Twitter says video impressions "grew significantly from Q3 to Q4 2016," but declined to give any specifics. That's not too surprising, though, considering both Facebook and YouTube have also shied away from giving specific numbers recently.
But given the amount of emphasis Twitter is putting on video, it needs to start giving investors some idea of how much users are engaging with video, at least on a relative basis. Without those details, it's impossible to tell if Twitter is gaining share in the digital video market -- which is growing rapidly, but also becoming extremely crowded.
The market is getting big fast, but it's dominated by two players
From 2014 to 2016, U.S. digital video advertising grew from 49% of total digital-ad spend to 57%, according to the Interactive Advertising Bureau. The average advertiser expected to spend 85% more on video ads in 2016 than in 2014. eMarketer expects U.S. digital video advertising to grow at a double-digit rate through 2020, reaching $16.7 billion.
That growth, however, is largely fueled by just Facebook and YouTube. A whopping 72% of marketers intend to increase spending on YouTube, according to a survey published by eMarketer. Facebook was the second most popular choice, with 46% of marketers intending to increase video ad spending on the platform. Twitter garnered the favor of just 25% of marketers.
Those numbers may have changed following controversy over ads playing before offensive content on YouTube. Several big brands have boycotted Google, opening the door for smaller players like Facebook or Twitter. But YouTube remains one of the most popular places to watch online videos and Google is taking steps to curb the ability to monetize offensive content, which means it should continue to attract tons of interest from marketers.
Does Twitter need more video ad inventory?
Twitter is looking to increase video ads, but it might be looking at it from the wrong side of the equation. Offering a bigger supply without a bigger demand won't do much to move the needle. In fact, Twitter is taking a risk of turning users away from watching videos if they dislike watching ads in the middle. That's why Facebook has been very slow to roll out the new ad format itself.

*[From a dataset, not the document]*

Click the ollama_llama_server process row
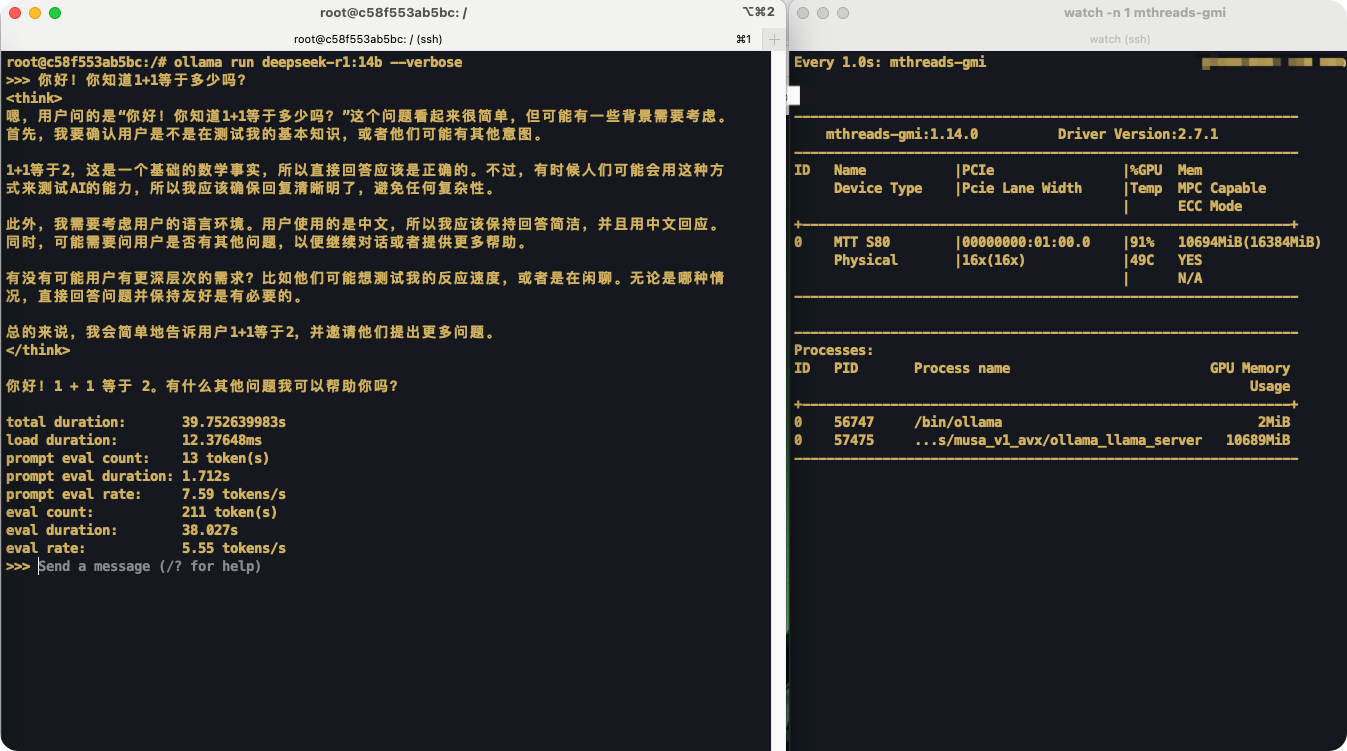The height and width of the screenshot is (751, 1347). [x=1045, y=440]
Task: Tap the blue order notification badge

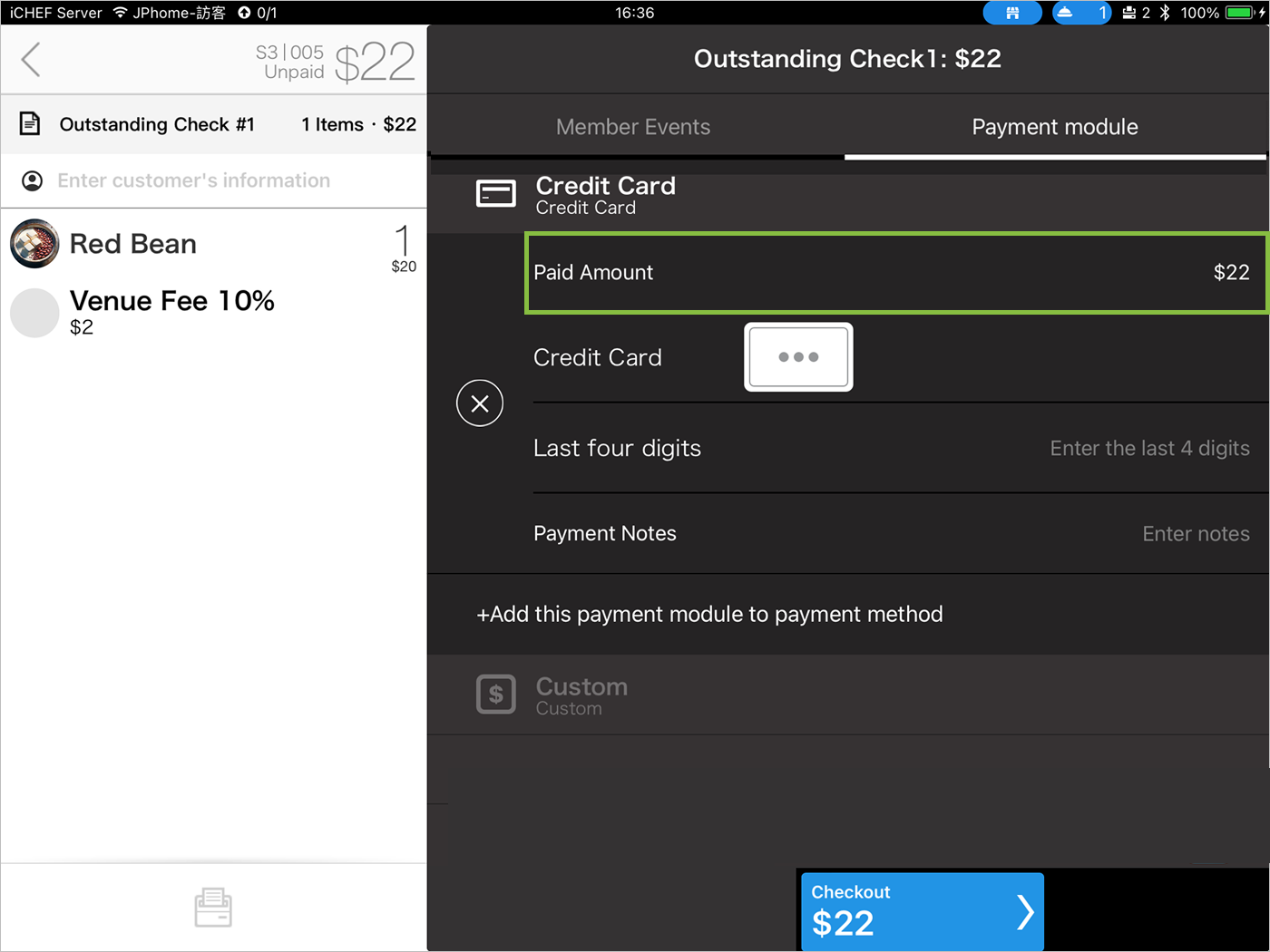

Twitter, understandably, wants to give marketers as many options as possible, and mid-roll ads do have the potential to be more effective and valuable than pre-roll or stand-alone ads. Users are paying attention already, the sound is probably on, and the video is likely fully in view. But it's unlikely to have a meaningful impact on revenue without Twitter working to increase the attractiveness of its platform.
That means it needs to start showing marketers real numbers with regard to video engagement on its platform. Twitter has provided lots of positive numbers showing how its video ads improve recall, brand awareness, and purchase intent among viewers who see them, but it's not providing the bigger picture: how many people actually see Twitter video ads. Without that data showing improvements in video engagement, Twitter will continue to fall out of favor with marketers.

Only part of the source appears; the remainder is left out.